● **YOUR ASSIGNMENT**:
Only an exact copy of every record counts as an answer.

[Opening DATA SHOWN section]

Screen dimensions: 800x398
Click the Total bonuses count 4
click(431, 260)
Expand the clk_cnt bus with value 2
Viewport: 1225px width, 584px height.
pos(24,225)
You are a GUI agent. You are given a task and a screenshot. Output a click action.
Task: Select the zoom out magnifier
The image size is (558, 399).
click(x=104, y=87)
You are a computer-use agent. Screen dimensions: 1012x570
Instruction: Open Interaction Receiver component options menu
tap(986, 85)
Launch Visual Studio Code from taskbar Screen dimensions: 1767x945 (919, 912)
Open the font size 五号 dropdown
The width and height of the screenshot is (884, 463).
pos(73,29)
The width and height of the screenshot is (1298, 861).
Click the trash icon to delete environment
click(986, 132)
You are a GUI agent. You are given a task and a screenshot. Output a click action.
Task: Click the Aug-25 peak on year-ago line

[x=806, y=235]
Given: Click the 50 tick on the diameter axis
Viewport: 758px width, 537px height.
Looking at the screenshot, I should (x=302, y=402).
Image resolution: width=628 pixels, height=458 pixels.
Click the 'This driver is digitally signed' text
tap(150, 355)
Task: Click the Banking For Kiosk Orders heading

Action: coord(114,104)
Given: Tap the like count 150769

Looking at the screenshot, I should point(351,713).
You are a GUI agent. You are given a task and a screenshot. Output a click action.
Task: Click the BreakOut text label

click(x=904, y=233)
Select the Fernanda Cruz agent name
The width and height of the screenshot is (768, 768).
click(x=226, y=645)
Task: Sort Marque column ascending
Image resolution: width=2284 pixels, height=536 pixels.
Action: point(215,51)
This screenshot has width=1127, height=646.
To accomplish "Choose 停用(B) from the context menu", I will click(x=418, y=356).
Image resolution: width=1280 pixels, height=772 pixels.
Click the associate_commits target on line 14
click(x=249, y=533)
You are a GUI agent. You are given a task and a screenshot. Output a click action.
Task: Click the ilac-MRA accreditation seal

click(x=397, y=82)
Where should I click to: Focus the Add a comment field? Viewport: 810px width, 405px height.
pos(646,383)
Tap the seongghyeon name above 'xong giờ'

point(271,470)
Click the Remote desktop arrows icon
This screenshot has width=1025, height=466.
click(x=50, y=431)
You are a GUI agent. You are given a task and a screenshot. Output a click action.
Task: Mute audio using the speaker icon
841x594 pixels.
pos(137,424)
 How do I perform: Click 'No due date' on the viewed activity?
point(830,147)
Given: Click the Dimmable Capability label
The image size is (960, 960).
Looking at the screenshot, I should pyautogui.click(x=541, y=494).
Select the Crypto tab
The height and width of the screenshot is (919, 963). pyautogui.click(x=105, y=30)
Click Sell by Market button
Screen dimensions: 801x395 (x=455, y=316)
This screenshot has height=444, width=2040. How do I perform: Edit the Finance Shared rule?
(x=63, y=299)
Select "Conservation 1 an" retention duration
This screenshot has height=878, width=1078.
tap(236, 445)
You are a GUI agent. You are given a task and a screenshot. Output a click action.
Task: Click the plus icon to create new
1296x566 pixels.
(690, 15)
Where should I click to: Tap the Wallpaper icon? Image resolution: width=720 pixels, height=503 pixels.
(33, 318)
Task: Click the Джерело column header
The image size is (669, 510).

[Closing DATA SHOWN section]

● **TASK RESPONSE**:
Screen dimensions: 800x398
Click the Total bonuses count 4
click(431, 260)
Expand the clk_cnt bus with value 2
Viewport: 1225px width, 584px height.
pos(24,225)
You are a GUI agent. You are given a task and a screenshot. Output a click action.
Task: Select the zoom out magnifier
The image size is (558, 399).
click(x=104, y=87)
You are a computer-use agent. Screen dimensions: 1012x570
Instruction: Open Interaction Receiver component options menu
tap(986, 85)
Launch Visual Studio Code from taskbar Screen dimensions: 1767x945 (919, 912)
Open the font size 五号 dropdown
The width and height of the screenshot is (884, 463).
pos(73,29)
The width and height of the screenshot is (1298, 861).
Click the trash icon to delete environment
click(986, 132)
You are a GUI agent. You are given a task and a screenshot. Output a click action.
Task: Click the Aug-25 peak on year-ago line

[x=806, y=235]
Given: Click the 50 tick on the diameter axis
Viewport: 758px width, 537px height.
Looking at the screenshot, I should (x=302, y=402).
Image resolution: width=628 pixels, height=458 pixels.
Click the 'This driver is digitally signed' text
tap(150, 355)
Task: Click the Banking For Kiosk Orders heading

Action: coord(114,104)
Given: Tap the like count 150769

Looking at the screenshot, I should point(351,713).
You are a GUI agent. You are given a task and a screenshot. Output a click action.
Task: Click the BreakOut text label

click(x=904, y=233)
Select the Fernanda Cruz agent name
The width and height of the screenshot is (768, 768).
click(x=226, y=645)
Task: Sort Marque column ascending
Image resolution: width=2284 pixels, height=536 pixels.
Action: point(215,51)
This screenshot has width=1127, height=646.
To accomplish "Choose 停用(B) from the context menu", I will click(x=418, y=356).
Image resolution: width=1280 pixels, height=772 pixels.
Click the associate_commits target on line 14
click(x=249, y=533)
You are a GUI agent. You are given a task and a screenshot. Output a click action.
Task: Click the ilac-MRA accreditation seal

click(x=397, y=82)
Where should I click to: Focus the Add a comment field? Viewport: 810px width, 405px height.
pos(646,383)
Tap the seongghyeon name above 'xong giờ'

point(271,470)
Click the Remote desktop arrows icon
This screenshot has width=1025, height=466.
click(x=50, y=431)
You are a GUI agent. You are given a task and a screenshot. Output a click action.
Task: Mute audio using the speaker icon
841x594 pixels.
pos(137,424)
 How do I perform: Click 'No due date' on the viewed activity?
point(830,147)
Given: Click the Dimmable Capability label
The image size is (960, 960).
Looking at the screenshot, I should pyautogui.click(x=541, y=494).
Select the Crypto tab
The height and width of the screenshot is (919, 963). pyautogui.click(x=105, y=30)
Click Sell by Market button
Screen dimensions: 801x395 (x=455, y=316)
This screenshot has height=444, width=2040. How do I perform: Edit the Finance Shared rule?
(x=63, y=299)
Select "Conservation 1 an" retention duration
This screenshot has height=878, width=1078.
tap(236, 445)
You are a GUI agent. You are given a task and a screenshot. Output a click action.
Task: Click the plus icon to create new
1296x566 pixels.
(690, 15)
Where should I click to: Tap the Wallpaper icon? Image resolution: width=720 pixels, height=503 pixels.
(33, 318)
Task: Click the Джерело column header
The image size is (669, 510).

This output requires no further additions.